» TEXT TO READ
[Start]

A range of HOEs with an off‐axis focusing effect was recorded in order to demonstrate that high efficiency could be achieved with low spatial frequency elements. Diffraction efficiency at Bragg incidence is over 95% (corrected for reflection at front and back surfaces). Figure 3 shows how the diffraction efficiency changes with the angle of incidence. The full‐width half‐maximum (FWHM) is approximately 4°, which is a significant improvement on the working range for higher spatial frequencies [18]. The data were obtained by mounting the grating on a rotation stage keeping the laser and detector fixed.

Figure 3.

Diffraction efficiency versus angle for a cylindrical DOE at central spatial frequency of 300 lines/mm and recording intensity of 1 mW/cm2. The dotted line shows the measured values and the smooth line is the theoretical curve for a 300 lines/mm volume grating of this diffraction efficiency in a 50 micron thick photopolymer layer.

[End]

» SET EXERCISE 1
Rewrite the passage on diffraction efficiency from "A range of HOEs" to "and detector fixed.", putting "turntable" in place of "rotation stage".
» SET EXERCISE 2
Write a continuation of the passage on diffraction efficiency in holographic elements, starting after its final sentence.
Nothing in the listing is needed for any of this.

» MATERIAL PROVIDED
[Start]

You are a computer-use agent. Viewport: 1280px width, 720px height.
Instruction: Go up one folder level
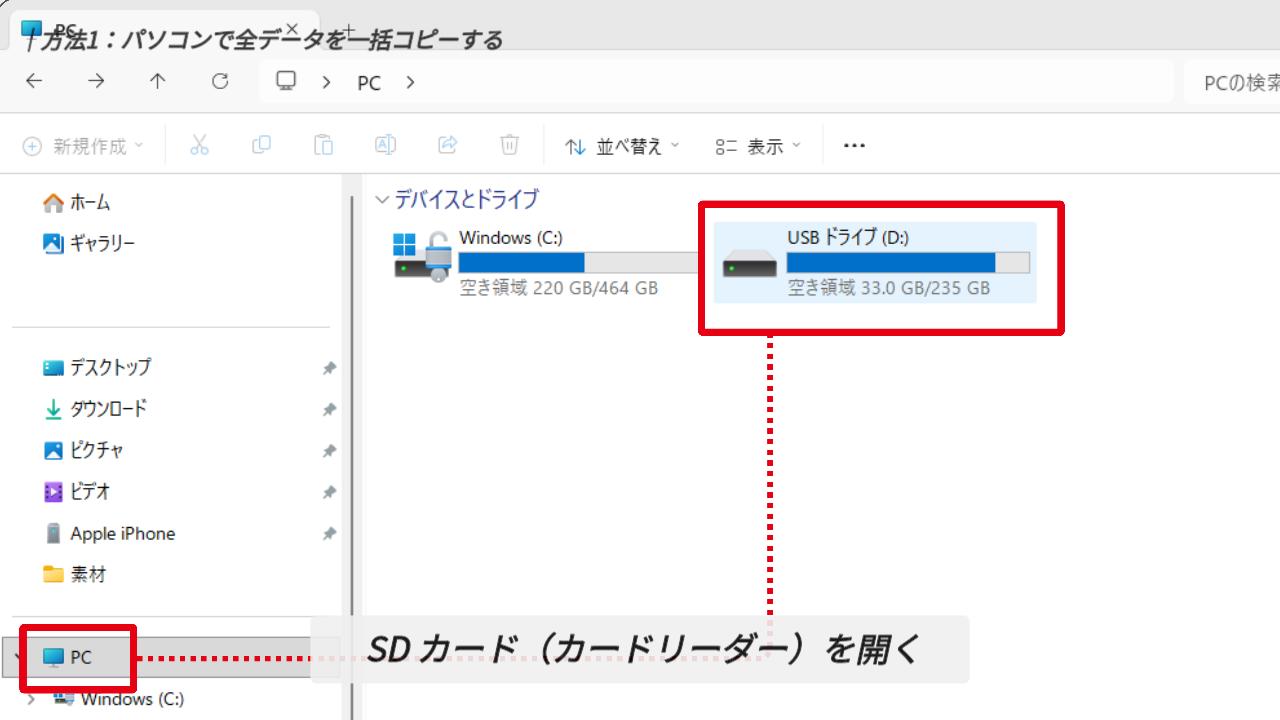[158, 82]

[End]

» WRITTEN RESPONSE 1
A range of HOEs with an off‐axis focusing effect was recorded in order to demonstrate that high efficiency could be achieved with low spatial frequency elements. Diffraction efficiency at Bragg incidence is over 95% (corrected for reflection at front and back surfaces). Figure 3 shows how the diffraction efficiency changes with the angle of incidence. The full‐width half‐maximum (FWHM) is approximately 4°, which is a significant improvement on the working range for higher spatial frequencies [18]. The data were obtained by mounting the grating on a turntable keeping the laser and detector fixed.

» WRITTEN RESPONSE 2
3.2. Investigating the potential for multiplexing by stacking: three gratings with different slant angles

Photopolymer gratings were recorded with three different slant angles. Figure 4 shows plots of the percentage of light falling on the fixed detector as the angle of incidence of the light is varied for the three individual gratings before stacking them together. In each case, the grating is fixed relative to the detector and only the angle of incidence is varied. This mimics the function of a passive (non‐tracking) solar cell. The detector collects the light that would fall on the cell with and without the gratings in place. The ‘photopolymer’ line shows the variation in intensity at the detector without the presence of any grating (just a layer of clear photopolymer) for comparison. From these results, redirection of the incident beam by the gratings can clearly be observed at the appropriate angles. Light incident at over 25°, which would have otherwise missed the detector (or solar cell in a real application) is very efficiently captured using the gratings. However, a key issue is highlighted here. As well as directing the light from higher angles to a lower angle, each grating will also do the reverse. This is caused by the fact that each grating has two angles for which the light is ‘on Bragg’ for diffraction (corresponding to the two beams with which the grating was recorded).

Figure 4.

The variation of the percentage of light falling on the detector with angle of incidence for three individual gratings recorded at different slant angles with a spatial frequency of 300 lines/mm in layers with thickness of about 50 µm; the recording intensity was 1 mW/cm2. A photopolymer layer with no grating is included for comparison.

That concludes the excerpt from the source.